Discussion Zen 5 Speculation (EPYC Turin and Strix Point/Granite Ridge - Ryzen 9000)

Page 23 - Seeking answers? Join the AnandTech community: where nearly half-a-million members share solutions and discuss the latest tech.

Cardyak

Member
Sep 12, 2018
72
159
106
Found an interesting patent from AMD for increasing IPC by concurrently executing both sides of a branch instruction.

ALTERNATE PATH FOR BRANCH PREDICTION REDIRECT
View attachment 76053

They need a good bump size of the register file and the other OoO resources to pull this off.

There has been research/work on this since at least the 90s, and while I believe a few CPUs may do this on an extremely very limited basis (I've seen claims that Apple's big cores can run both paths in certain cases, though that may simply be to allow progress before the branch predictor has its result ready) no one has gone all-in on it because branch predictors are so good these days you won't get much out of it.
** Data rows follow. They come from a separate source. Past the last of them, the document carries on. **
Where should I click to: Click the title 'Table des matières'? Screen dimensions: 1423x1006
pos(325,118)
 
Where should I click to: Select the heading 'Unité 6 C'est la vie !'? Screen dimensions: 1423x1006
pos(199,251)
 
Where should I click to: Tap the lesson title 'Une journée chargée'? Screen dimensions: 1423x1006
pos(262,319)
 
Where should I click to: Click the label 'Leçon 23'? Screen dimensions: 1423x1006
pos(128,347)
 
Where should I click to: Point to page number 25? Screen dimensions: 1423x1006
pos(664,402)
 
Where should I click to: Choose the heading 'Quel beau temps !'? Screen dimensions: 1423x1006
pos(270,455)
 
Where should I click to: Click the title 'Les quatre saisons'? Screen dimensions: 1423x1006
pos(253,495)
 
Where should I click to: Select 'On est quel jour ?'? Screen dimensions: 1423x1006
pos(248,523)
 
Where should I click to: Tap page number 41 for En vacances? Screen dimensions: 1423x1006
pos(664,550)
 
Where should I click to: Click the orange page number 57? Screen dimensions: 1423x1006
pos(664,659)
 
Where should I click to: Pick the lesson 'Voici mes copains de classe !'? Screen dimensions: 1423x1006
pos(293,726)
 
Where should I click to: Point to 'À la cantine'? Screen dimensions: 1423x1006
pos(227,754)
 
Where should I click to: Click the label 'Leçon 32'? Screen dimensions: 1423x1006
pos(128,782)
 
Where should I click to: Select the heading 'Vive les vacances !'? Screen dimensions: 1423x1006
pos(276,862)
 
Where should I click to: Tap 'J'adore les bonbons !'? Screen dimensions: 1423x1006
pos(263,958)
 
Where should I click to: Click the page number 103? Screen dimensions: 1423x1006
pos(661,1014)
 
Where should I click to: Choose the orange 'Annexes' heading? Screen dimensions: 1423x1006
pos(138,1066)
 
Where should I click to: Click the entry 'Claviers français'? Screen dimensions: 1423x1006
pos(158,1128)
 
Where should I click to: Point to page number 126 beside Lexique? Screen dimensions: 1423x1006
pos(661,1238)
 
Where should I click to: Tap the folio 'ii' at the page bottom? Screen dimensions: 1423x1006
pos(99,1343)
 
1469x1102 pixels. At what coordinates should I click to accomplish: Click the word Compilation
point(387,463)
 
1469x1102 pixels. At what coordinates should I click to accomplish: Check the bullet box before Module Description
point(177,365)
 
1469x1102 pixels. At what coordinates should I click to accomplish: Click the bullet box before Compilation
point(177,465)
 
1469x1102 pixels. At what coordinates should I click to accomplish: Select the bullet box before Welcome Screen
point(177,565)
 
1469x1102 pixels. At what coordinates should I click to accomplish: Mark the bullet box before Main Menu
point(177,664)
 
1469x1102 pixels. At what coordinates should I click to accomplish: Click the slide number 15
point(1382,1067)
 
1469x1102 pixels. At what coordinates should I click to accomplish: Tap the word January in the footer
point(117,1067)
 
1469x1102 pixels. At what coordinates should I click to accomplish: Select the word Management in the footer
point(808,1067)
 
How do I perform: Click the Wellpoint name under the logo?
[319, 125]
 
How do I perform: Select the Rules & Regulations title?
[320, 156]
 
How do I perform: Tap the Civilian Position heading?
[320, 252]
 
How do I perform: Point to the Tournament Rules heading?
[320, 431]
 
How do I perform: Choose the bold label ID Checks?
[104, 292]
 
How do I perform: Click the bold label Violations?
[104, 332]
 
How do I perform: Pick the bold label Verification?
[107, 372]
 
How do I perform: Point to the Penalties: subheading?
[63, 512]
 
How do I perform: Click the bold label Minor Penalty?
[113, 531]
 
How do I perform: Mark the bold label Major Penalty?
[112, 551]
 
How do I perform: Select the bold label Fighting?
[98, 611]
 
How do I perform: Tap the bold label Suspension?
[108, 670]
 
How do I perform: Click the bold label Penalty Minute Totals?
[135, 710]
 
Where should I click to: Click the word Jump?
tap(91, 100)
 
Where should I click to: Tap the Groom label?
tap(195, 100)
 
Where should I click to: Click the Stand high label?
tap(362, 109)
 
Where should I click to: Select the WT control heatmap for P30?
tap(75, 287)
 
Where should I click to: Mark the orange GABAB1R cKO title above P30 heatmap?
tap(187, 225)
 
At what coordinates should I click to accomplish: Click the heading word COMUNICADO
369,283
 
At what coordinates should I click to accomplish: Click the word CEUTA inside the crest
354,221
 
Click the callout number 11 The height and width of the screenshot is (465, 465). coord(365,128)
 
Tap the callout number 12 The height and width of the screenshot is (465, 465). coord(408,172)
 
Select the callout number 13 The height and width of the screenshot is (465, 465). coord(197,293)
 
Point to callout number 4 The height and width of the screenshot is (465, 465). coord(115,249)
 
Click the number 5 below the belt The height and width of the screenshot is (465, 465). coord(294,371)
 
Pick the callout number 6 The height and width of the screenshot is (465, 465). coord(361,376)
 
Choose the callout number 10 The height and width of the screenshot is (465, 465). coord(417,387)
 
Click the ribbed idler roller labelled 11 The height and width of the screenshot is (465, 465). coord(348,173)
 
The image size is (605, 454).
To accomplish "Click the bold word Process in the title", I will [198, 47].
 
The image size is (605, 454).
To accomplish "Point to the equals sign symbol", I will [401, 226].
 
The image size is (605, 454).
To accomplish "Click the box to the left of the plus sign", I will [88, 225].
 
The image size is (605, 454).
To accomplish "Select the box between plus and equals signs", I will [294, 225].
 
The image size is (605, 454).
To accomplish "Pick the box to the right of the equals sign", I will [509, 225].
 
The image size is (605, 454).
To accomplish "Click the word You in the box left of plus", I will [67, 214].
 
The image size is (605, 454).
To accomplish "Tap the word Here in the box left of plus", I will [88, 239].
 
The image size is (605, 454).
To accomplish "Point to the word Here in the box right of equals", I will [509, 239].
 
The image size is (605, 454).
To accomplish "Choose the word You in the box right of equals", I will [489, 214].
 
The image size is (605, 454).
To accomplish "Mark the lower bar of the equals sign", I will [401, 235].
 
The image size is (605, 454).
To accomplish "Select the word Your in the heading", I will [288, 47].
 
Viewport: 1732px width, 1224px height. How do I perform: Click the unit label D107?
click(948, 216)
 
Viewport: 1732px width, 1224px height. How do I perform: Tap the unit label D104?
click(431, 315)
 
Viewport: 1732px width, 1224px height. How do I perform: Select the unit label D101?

Sure, there are some branches that are essentially impossible to predict where it would be of benefit (so long as they aren't quickly followed by more such branches) but then you are paying a price in terms of additional transistors, power to operate them, and verification time for something that doesn't help you very often.

Indeed, this has been an active area of research for a long time, and if you're feeling brave there is a ~170 page PhD Thesis that delves into this concept here - Maintaining High Performance in the Presence of Impossible-to-Predict Branches

This idea is fascinatingly complex, and there's a lot of processes to unpack:

Firstly: As the AMD patent indicates, you'd have to build a confidence predictor that tracked all of the branches and marked the Hard-to-Predict branches so you can detect them in the future. This alone is already a difficult prospect, the you would have to determine "When is a branch deemed to difficult enough to mark as a H2P branch" and also constantly monitor the aggression on this confidence predictor. If you end up marking too many branches as H2P then these predication processes can actually cause a regression in performance because you are spending a lot of resources attempting clever tricks and manoeuvres as opposed to simply predicting the branch as per normal.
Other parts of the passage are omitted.